I want you to meet my neighbor, Thomas Bartram. He’s 21 years old and doesn’t have near enough to do with his time. He lives with his father in Greatwood, an upper middle class community about 2 miles from my house.
He has harassed at least two of my friends at vigils and another one in a parking lot because of her bumper sticker. His pickup has a large banner portraying Donald Trump as Rambo, a Ted Cruz sign and bumper stickers for the far-right conspiracy website InfoWars. I’ve seen the pickup. You can’t miss it.
An armed Trump supporter was detained and released by police Wednesday outside a community space for immigrants in El Paso, Texas, days after a mass shooting that killed 22 people at a Walmart in the border town.
Witnesses said they called police after Thomas Bartram, 21, made threatening comments to people and brandished a knife while sitting in his truck outside of community center Casa Carmelita.
He had a gun, a knife, a bag of white powder, and was wearing latex gloves.
Police detained him and then released him because it was determined that no criminal offense had been committed.
Seriously.
Reached by phone, Bartram said he often went to Trump rallies, but said he tried to be respectful of the high tensions in El Paso following the shootings—though he said he could not rule out the possibility that the massacre had been a “false flag” perpetrated by the government.
Bartram acknowledged he was legally carrying a pistol but denied waving it around, and said the gloves and knife could be explained. “I was eating prickly pears,” he said. The white powder was a protein supplement Bartram said he takes along with other Alex Jones’ branded nutritional supplements.

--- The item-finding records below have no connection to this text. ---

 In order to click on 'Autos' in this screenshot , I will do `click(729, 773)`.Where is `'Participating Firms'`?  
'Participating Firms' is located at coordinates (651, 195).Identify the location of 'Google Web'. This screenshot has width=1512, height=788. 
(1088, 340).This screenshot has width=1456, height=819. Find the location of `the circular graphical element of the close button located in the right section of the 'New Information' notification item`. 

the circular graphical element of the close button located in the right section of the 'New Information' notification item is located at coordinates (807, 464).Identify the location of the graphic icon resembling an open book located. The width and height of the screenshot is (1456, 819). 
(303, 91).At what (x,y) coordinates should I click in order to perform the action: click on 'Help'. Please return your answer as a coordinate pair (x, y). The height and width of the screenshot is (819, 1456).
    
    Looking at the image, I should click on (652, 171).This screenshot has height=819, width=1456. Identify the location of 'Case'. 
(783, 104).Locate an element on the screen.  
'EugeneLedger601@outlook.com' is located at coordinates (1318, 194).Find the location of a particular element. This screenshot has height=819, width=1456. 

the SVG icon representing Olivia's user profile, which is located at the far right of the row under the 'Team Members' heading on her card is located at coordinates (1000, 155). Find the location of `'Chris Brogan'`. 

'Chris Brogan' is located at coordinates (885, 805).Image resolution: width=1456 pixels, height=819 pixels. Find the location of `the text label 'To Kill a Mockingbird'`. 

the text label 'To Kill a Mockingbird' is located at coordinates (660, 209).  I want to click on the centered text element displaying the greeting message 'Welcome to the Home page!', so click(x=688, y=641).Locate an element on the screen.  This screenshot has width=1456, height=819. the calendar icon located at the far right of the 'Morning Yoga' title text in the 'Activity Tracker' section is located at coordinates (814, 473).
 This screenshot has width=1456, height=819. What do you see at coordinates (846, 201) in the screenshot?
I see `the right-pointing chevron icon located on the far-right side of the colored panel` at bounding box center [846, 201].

Witnesses at the community center said that people at the community center are still “terrified” and “frustrated.” They added that “El Paso police officers were confrontational with the witnesses and eventually told them Bartram hadn’t broken any laws.”
Last anybody heard, he was headed to Portland for a rally there.
Bartram’s brother, Alex Bartram, 27, told NBC News in a phone interview that his brother had gone to El Paso with a group of Trump supporters he had been hanging out with lately.
“He’s not a violent person,” Alex Bartram said.
I ain’t turning my back on him, that’s for sure.